For most of 2017, Shapovalov was a relatively unknown junior pro fighting for titles in remote locations in the lower-tiered Futures and Challenger circuit.
That August, Shapovalov had competed well enough to earn a wild card into the Rogers Cup in Montreal. He was then 18, ranked 143rd in the world. “That tournament,” he tells me, “honestly, it changed everything.”
He fought his way through the first and second rounds, earning the attention and vocal support of the Canadian crowd along the way.
But in the third round, he faced a formidable foe: an in-form Rafael Nadal, who at the time was chasing a return to the top of the world rankings. Throughout the tournament, Shapovalov had been staying at the family home of close friend and fellow Canadian tennis player Félix Auger-Aliassime.
Both young Canadians had grown up idolizing players like Nadal, and Auger-Aliassime had a poster of the legend hanging in his basement. Shapovalov, filled with nerves on the morning of his match, took it off the wall.

Denis Shapovalov during an ATP Masters Series press conference
Occasionally, you can get the sense that, when a lower-ranked player takes the court against an all-time great like Nadal or Federer, they do so with the modest hope of just not getting blown off the court.
They don’t expect to win, they just want to escape with their pride intact. It’s evident in their conservative shot selection, their resignation as they let a winner fly past them, their deference at the net when the better player bests them.
One could not have blamed Shapovalov—18 at the time and ranked 141 places behind—if he’d played it safe against Nadal. Instead, he competed with reckless optimism. Bolstered by the enthusiasm of the crowd, Shapovalov hit inadvisably bold shots, aiming for winners at every opportunity.

### Items
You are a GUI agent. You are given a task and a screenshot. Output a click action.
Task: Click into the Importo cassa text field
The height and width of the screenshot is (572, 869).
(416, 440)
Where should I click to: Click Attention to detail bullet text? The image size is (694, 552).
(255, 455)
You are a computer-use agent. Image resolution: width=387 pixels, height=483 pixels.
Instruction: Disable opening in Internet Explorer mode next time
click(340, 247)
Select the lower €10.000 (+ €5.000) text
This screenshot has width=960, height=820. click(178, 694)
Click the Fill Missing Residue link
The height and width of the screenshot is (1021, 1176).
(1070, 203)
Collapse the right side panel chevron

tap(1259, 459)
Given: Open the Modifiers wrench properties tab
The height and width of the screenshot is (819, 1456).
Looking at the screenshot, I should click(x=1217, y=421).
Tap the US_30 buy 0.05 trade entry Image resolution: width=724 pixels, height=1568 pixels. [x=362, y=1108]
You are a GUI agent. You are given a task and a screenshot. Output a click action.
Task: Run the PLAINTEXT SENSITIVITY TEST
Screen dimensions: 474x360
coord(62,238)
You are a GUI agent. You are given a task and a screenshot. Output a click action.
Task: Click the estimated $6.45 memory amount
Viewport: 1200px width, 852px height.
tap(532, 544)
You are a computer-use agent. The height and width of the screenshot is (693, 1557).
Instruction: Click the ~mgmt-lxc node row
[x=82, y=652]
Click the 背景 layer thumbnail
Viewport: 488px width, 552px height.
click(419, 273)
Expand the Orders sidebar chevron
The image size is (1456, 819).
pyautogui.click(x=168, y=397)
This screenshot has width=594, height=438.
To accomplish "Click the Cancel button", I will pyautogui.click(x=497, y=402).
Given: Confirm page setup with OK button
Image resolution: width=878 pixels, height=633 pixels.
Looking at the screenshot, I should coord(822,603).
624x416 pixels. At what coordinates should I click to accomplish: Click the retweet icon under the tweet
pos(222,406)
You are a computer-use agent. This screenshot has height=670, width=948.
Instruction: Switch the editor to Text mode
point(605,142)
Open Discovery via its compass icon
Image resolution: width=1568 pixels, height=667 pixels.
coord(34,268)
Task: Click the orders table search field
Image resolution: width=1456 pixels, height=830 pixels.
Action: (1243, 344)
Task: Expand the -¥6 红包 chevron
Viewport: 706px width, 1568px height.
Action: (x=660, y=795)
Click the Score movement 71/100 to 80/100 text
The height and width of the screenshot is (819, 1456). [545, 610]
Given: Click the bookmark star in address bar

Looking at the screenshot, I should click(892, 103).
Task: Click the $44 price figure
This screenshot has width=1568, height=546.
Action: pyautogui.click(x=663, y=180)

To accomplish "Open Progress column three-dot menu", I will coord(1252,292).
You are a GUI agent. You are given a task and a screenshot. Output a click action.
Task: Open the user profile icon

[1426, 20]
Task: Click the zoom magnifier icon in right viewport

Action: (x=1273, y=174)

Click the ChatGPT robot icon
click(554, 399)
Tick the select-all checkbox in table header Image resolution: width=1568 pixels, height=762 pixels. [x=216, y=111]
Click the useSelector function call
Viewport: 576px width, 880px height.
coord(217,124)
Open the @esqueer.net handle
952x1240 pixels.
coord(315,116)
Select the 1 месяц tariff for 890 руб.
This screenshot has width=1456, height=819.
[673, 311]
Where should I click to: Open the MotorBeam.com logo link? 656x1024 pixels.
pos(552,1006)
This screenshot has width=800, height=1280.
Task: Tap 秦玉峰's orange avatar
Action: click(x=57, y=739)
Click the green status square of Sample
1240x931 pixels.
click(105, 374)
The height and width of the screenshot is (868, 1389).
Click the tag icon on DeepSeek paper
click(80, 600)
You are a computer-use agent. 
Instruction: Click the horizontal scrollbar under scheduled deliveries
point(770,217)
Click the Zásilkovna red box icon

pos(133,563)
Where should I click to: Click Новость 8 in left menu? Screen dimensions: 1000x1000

### Exercise requirements
**a)** For each statement below, say whether it agrees with the Shapovalov text, answering yes or no and quoting the deciding words from the text. (i) Shapovalov was ranked 143rd in the world when he received a wild card into the Rogers Cup. (ii) During the tournament, Shapovalov stayed at a hotel in Montreal. (iii) Against Nadal, Shapovalov chose to play it safe.
**b)** Reproduce the passage of the Shapovalov text starting with "Both young Canadians" and going on through "off the wall.".

### Solutions by task
**a)**
(i) Yes: "He was then 18, ranked 143rd in the world."
(ii) No: "Shapovalov had been staying at the family home of close friend and fellow Canadian tennis player Félix Auger-Aliassime."
(iii) No: "Instead, he competed with reckless optimism."

**b)**
Both young Canadians had grown up idolizing players like Nadal, and Auger-Aliassime had a poster of the legend hanging in his basement. Shapovalov, filled with nerves on the morning of his match, took it off the wall.